Outside India or on older pieces, look for: 925, Sterling, Ster, 800, 900, or a Lion Passant (UK hallmark — a small walking lion). Any of these indicate real silver.
Stamps that mean it's NOT silver: EPNS, EP, Silver Plate, GS (German Silver), NS (Nickel Silver), or no stamp at all on a piece sold as new.
One honest caveat: Stamps can be faked. A ₹400 piece from a random online seller can carry a 925 stamp and still fail every other test below. So treat the hallmark as a starting point, never a final answer on its own.
Test 2: The Magnet Test — Free and Takes 10 Seconds
Pick up a strong neodymium magnet — the type that comes in hobby magnet kits or inside old hard drives. A standard fridge magnet is too weak; it won't give you a clear result.
Hold it close to the main body of the piece. Watch what happens.
- No attraction at all, or slides away → passes this test. Silver is paramagnetic — it has no meaningful reaction to magnets.
- Snaps to the magnet firmly → iron or steel core. Not silver, full stop.
- Slight pull on the clasp or pin-back → ignore it. Clasps and fittings are often stainless steel even on genuine silver jewellery. Test the main body, not the hardware.

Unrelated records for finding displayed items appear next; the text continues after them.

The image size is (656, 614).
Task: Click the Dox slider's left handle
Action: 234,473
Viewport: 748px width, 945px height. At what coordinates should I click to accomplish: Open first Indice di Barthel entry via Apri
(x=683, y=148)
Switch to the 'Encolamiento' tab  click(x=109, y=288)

What this test can't catch: Copper and brass are also non-magnetic. So passing the magnet test means it's not iron-based — it doesn't confirm it's silver. You need one more test alongside this one.
Test 3: The Ice Cube Test — The One That Always Surprises People
Silver has the highest thermal conductivity of any metal. Higher than copper. Higher than gold. Higher than aluminium. That one fact is what makes this test work.

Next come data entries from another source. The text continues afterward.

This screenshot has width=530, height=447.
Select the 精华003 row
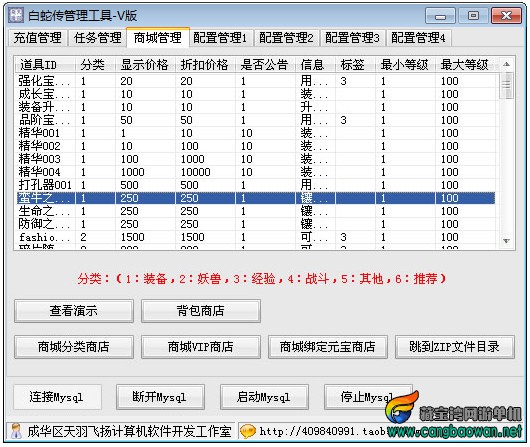(x=256, y=159)
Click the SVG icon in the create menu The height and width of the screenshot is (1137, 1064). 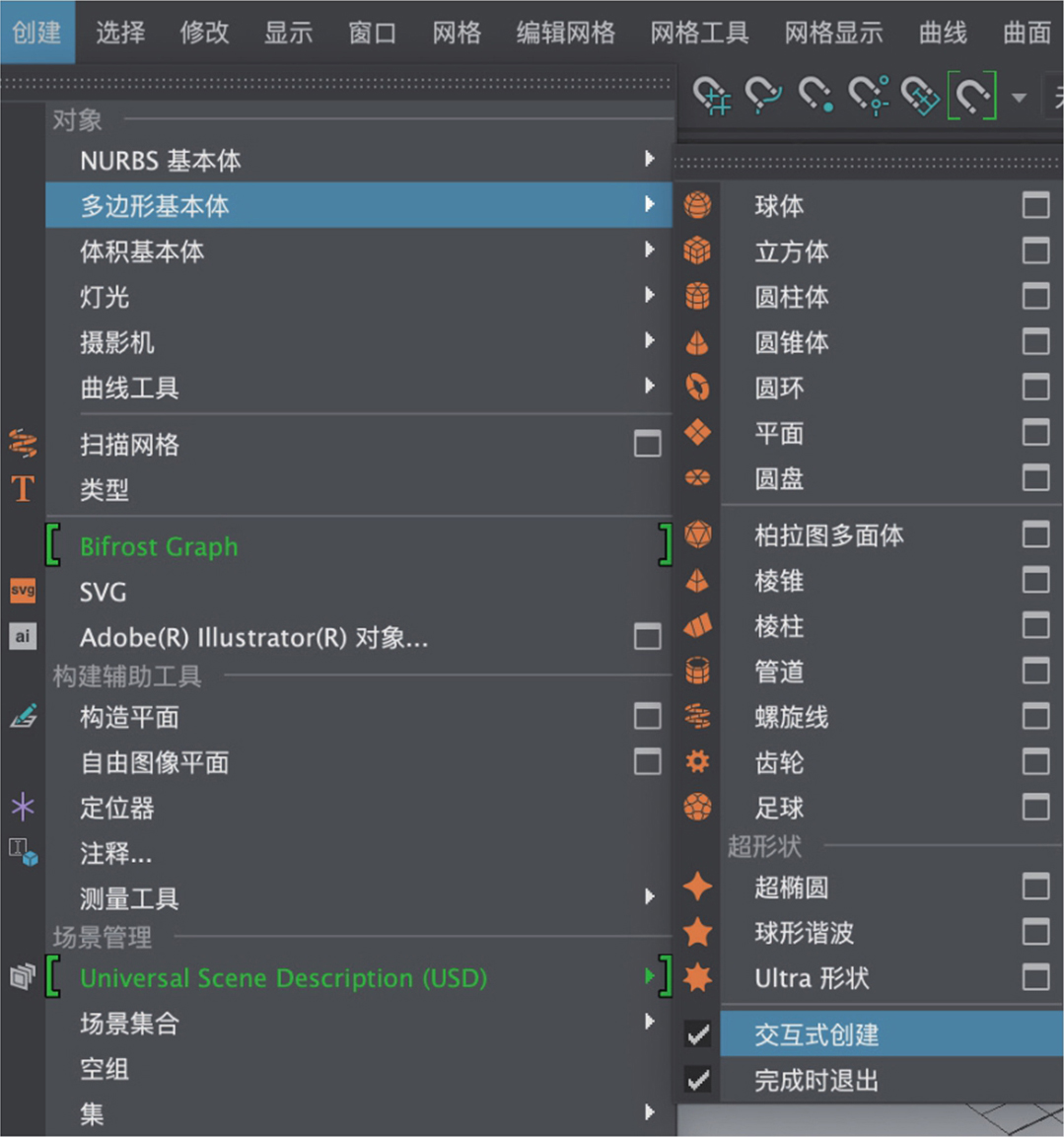click(23, 591)
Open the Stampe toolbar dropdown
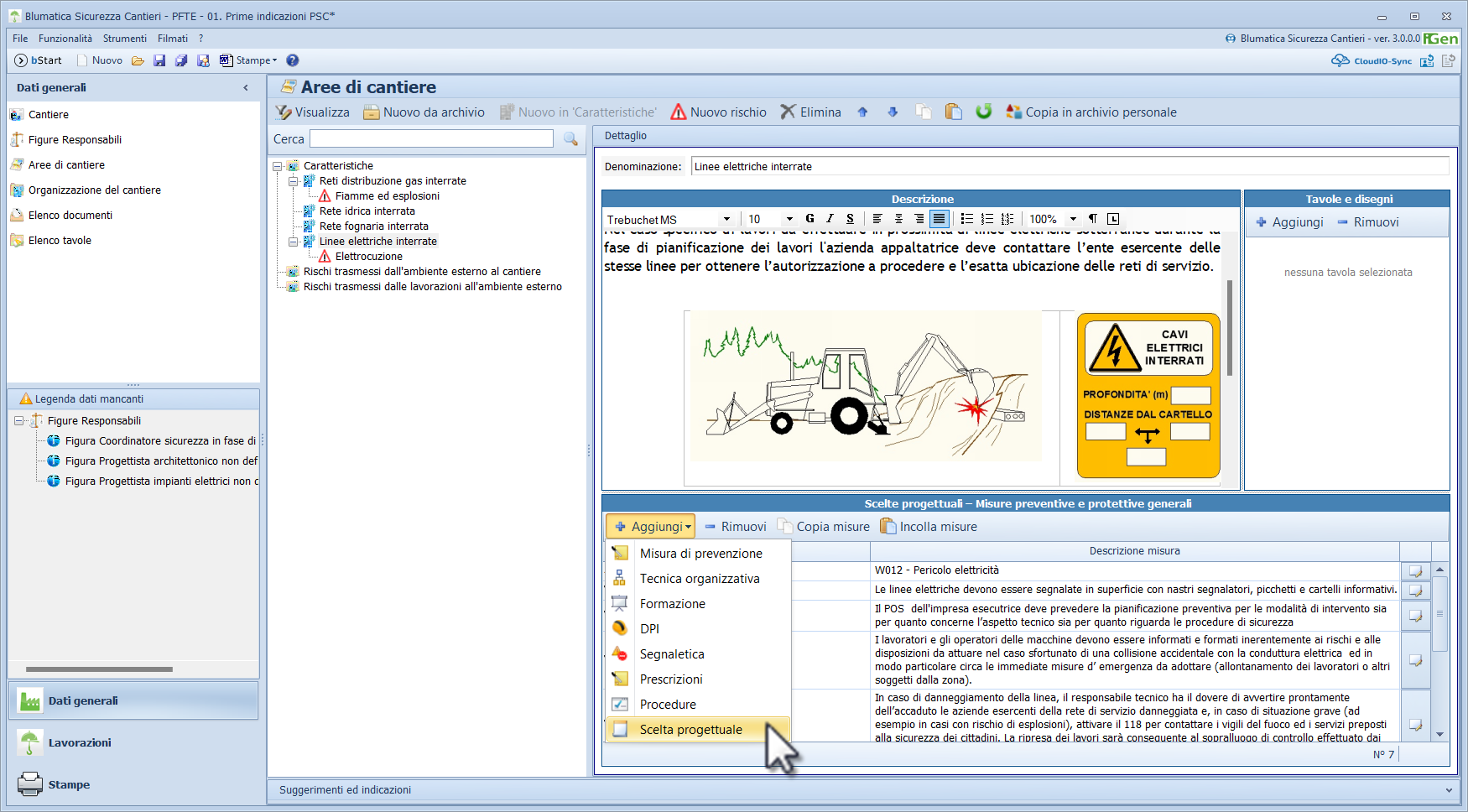 248,60
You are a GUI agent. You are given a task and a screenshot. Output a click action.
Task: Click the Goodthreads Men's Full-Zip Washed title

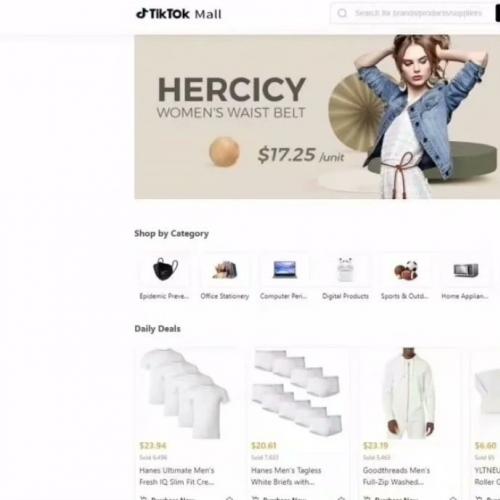[396, 476]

Set the piece flat on a table at room temperature. Place a single ice cube directly on top. Then watch.
On real silver, the ice starts melting within seconds. Not slowly — visibly, quickly, the bottom of the cube starts weeping water almost as soon as it makes contact.
On a fake, the ice just sits there, melting at the same lazy pace it would on a kitchen counter.
This test works brilliantly on flat pieces: kadas, bangles and cuff bracelets, silver plates, coins, bars. It's less reliable on delicate chains where the surface contact is too small to conduct meaningfully. If you want a control, put the same-sized ice cube on a ceramic tile first — then on the silver. The difference is impossible to miss.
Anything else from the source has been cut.